Search through the entries for the word "option" and copy every line that has it.

***** Data to process

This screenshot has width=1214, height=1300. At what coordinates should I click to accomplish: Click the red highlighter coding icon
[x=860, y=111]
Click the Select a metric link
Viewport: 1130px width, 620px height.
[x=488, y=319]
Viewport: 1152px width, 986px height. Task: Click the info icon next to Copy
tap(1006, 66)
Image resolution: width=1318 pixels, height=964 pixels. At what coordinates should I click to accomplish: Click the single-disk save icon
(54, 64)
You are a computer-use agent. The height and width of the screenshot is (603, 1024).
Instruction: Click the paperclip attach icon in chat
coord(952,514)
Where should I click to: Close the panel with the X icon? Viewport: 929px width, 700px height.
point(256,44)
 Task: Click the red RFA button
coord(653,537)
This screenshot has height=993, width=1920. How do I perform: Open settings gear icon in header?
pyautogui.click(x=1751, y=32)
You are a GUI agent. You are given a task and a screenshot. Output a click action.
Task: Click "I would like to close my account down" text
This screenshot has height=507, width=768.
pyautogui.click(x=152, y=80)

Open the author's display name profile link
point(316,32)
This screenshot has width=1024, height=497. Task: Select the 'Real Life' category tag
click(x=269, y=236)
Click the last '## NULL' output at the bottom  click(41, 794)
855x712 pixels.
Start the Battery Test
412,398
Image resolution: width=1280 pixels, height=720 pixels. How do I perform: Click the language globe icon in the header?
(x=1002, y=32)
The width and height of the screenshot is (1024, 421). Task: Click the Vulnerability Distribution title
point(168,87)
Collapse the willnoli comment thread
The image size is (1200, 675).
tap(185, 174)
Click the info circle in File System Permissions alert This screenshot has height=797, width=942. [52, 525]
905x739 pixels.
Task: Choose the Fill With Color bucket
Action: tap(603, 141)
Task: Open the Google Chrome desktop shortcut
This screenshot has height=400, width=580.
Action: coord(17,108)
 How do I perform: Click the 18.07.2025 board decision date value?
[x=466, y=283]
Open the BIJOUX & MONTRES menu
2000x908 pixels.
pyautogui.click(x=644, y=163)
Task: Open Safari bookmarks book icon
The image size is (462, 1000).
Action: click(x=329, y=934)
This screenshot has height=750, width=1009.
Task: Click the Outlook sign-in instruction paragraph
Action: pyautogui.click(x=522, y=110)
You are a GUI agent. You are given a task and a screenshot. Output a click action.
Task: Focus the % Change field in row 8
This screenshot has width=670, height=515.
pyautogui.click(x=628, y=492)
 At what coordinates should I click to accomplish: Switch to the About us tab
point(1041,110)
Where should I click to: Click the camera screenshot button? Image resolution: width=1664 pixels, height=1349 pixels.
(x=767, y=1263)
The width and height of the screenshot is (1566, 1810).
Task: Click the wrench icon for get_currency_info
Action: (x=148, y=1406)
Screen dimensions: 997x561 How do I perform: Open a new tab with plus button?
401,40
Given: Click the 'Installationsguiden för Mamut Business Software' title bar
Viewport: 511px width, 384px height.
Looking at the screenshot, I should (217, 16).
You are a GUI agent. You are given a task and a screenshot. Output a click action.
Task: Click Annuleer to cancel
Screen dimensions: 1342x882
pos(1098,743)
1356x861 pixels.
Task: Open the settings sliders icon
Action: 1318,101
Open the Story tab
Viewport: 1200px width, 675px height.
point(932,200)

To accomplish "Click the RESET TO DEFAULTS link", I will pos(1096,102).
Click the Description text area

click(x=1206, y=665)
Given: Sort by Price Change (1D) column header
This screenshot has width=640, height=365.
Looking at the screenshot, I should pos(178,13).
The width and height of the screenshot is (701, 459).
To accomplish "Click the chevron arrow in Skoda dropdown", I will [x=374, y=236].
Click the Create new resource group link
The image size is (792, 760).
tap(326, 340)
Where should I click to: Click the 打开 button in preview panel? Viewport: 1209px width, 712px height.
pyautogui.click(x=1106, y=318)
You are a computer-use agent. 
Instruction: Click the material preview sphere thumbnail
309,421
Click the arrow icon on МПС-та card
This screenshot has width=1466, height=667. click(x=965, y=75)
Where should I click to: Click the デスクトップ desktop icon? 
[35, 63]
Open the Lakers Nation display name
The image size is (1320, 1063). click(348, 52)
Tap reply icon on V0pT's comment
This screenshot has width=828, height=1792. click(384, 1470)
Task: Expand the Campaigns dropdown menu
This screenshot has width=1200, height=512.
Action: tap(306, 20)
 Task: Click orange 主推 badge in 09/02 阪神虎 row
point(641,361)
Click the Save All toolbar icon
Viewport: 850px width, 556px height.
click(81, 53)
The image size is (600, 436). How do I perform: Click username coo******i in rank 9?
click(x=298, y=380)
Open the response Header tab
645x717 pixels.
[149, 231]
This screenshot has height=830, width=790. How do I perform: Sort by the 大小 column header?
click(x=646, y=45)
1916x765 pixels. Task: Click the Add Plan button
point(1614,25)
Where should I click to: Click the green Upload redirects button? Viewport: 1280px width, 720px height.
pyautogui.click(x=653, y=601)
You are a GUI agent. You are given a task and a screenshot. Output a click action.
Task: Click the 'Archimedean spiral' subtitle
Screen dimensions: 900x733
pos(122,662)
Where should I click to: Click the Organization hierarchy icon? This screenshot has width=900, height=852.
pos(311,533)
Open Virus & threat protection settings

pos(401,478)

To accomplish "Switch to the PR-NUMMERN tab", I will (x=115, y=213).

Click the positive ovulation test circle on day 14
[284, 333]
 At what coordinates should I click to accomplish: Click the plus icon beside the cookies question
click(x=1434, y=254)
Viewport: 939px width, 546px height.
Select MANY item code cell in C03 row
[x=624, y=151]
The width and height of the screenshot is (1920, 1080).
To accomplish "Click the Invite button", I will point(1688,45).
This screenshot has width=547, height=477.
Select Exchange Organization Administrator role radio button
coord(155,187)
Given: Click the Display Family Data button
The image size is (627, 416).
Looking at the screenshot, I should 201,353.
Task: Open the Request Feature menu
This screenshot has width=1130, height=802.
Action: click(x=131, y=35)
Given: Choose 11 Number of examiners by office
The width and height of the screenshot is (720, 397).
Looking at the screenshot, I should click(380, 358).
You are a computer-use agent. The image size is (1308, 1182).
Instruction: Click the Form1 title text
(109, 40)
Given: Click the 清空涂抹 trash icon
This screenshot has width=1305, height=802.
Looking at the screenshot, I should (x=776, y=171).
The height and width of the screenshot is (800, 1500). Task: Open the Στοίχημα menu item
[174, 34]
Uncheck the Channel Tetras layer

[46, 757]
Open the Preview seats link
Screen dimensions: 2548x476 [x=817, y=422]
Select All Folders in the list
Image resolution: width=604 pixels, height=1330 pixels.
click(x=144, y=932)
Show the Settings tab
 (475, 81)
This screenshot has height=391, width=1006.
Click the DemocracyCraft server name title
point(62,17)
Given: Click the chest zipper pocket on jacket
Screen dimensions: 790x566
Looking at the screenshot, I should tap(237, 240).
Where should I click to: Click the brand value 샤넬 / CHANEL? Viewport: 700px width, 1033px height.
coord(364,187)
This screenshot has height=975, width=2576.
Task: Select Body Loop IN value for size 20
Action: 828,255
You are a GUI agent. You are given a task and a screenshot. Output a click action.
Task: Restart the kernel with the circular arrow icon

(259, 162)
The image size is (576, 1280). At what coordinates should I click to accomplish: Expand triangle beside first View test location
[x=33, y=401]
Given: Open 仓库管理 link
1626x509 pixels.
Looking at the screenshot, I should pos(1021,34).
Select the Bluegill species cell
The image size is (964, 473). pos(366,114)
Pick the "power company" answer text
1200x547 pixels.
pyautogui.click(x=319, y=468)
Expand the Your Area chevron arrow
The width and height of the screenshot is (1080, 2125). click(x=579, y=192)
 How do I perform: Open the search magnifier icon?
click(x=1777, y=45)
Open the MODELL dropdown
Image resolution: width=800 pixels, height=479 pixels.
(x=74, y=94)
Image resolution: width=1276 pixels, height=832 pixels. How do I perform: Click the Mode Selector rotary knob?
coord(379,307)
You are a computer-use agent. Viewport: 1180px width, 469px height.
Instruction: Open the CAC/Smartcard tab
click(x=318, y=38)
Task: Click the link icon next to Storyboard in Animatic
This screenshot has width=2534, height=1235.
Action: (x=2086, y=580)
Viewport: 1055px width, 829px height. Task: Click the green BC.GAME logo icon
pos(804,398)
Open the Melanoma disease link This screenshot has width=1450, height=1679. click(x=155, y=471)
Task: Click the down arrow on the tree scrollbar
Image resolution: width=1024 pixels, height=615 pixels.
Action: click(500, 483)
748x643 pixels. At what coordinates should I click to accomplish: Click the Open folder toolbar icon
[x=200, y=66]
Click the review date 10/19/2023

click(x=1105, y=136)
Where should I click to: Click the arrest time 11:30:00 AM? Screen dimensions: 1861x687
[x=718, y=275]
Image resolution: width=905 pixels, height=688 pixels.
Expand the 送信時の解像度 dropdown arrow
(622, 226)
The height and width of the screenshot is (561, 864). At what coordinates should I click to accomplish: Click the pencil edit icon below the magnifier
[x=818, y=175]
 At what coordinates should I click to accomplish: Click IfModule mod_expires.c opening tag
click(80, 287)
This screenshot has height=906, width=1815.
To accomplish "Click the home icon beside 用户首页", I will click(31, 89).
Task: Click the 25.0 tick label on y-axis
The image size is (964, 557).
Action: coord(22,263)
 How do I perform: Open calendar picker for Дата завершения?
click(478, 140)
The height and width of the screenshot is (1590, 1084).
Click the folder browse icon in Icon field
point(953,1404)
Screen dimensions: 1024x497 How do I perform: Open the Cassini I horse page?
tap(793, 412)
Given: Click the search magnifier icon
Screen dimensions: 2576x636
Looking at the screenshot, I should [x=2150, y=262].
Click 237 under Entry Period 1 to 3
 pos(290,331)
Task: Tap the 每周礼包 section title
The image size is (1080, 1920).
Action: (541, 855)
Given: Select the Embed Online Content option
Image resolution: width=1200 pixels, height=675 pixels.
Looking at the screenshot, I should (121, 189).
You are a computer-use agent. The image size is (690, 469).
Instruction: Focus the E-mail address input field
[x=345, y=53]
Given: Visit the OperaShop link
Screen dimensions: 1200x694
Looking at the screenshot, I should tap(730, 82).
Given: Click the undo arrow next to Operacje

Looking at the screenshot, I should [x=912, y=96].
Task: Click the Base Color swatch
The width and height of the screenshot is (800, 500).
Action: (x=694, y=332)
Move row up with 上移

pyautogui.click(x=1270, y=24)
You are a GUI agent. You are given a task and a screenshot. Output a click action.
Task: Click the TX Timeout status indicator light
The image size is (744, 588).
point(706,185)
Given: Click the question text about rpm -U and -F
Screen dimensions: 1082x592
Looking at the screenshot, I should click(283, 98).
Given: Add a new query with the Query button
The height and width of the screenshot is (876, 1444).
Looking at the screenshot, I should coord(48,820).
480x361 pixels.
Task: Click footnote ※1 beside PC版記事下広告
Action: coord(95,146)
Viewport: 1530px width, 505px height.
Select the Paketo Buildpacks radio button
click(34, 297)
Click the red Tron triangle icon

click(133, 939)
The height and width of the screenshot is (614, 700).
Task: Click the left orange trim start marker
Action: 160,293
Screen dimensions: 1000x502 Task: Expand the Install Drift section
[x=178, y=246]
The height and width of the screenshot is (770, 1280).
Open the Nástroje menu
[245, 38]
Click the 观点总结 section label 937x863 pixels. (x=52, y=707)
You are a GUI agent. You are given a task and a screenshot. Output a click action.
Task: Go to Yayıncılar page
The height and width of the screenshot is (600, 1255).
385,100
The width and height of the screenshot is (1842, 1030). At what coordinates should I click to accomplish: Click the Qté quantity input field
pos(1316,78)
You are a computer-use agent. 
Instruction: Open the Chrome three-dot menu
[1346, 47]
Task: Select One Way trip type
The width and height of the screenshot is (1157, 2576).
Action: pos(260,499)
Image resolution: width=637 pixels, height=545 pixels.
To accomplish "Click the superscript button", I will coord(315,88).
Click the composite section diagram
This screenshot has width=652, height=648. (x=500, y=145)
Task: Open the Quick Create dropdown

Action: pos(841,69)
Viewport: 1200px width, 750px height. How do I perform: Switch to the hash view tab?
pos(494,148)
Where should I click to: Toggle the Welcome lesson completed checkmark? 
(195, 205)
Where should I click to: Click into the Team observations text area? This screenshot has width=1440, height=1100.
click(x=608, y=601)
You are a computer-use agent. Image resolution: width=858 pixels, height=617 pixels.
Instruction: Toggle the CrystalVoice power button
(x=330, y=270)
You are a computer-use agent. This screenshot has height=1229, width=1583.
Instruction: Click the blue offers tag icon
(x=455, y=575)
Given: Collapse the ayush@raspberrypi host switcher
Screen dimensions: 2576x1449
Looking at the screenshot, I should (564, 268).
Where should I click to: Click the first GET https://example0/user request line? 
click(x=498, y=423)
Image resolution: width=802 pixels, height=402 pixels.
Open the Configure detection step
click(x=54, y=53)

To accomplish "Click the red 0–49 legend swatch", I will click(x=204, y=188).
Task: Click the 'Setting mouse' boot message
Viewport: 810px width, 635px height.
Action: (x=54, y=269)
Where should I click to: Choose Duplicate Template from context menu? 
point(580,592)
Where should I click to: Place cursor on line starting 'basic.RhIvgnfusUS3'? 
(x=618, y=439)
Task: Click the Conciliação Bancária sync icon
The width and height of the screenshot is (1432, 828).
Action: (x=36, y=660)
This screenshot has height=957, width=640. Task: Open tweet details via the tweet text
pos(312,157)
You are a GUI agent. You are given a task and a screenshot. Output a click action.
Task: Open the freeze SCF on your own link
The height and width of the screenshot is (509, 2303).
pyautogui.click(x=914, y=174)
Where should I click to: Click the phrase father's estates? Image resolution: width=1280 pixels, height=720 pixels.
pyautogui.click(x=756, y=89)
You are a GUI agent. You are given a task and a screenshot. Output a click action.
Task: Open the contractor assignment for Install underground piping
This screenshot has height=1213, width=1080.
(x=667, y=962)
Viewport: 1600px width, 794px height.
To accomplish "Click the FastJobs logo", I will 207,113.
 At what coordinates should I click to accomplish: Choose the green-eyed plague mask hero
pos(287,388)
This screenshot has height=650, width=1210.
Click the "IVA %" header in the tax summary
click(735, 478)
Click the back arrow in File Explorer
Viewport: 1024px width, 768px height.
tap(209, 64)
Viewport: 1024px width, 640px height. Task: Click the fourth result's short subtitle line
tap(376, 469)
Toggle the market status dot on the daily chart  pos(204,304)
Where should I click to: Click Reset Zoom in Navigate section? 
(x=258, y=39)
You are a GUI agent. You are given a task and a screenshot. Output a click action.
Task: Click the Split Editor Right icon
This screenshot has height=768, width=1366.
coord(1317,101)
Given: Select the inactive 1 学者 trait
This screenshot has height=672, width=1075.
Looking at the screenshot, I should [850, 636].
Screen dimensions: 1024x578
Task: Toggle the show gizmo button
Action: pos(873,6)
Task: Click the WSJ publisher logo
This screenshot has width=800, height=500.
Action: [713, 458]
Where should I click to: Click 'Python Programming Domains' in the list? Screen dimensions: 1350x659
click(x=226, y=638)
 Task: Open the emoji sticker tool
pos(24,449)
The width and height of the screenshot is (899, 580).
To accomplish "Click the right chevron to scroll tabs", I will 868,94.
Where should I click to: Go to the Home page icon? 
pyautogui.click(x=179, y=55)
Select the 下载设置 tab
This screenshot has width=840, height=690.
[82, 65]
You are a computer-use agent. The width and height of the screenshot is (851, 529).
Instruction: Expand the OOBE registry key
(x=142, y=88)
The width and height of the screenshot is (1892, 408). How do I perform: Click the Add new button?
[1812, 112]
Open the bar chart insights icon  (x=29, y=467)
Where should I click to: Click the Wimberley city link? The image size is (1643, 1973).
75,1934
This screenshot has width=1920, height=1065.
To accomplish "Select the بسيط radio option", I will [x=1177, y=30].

**********

Reply:
Given: Select the Embed Online Content option
To accomplish "Select the بسيط radio option", I will [x=1177, y=30].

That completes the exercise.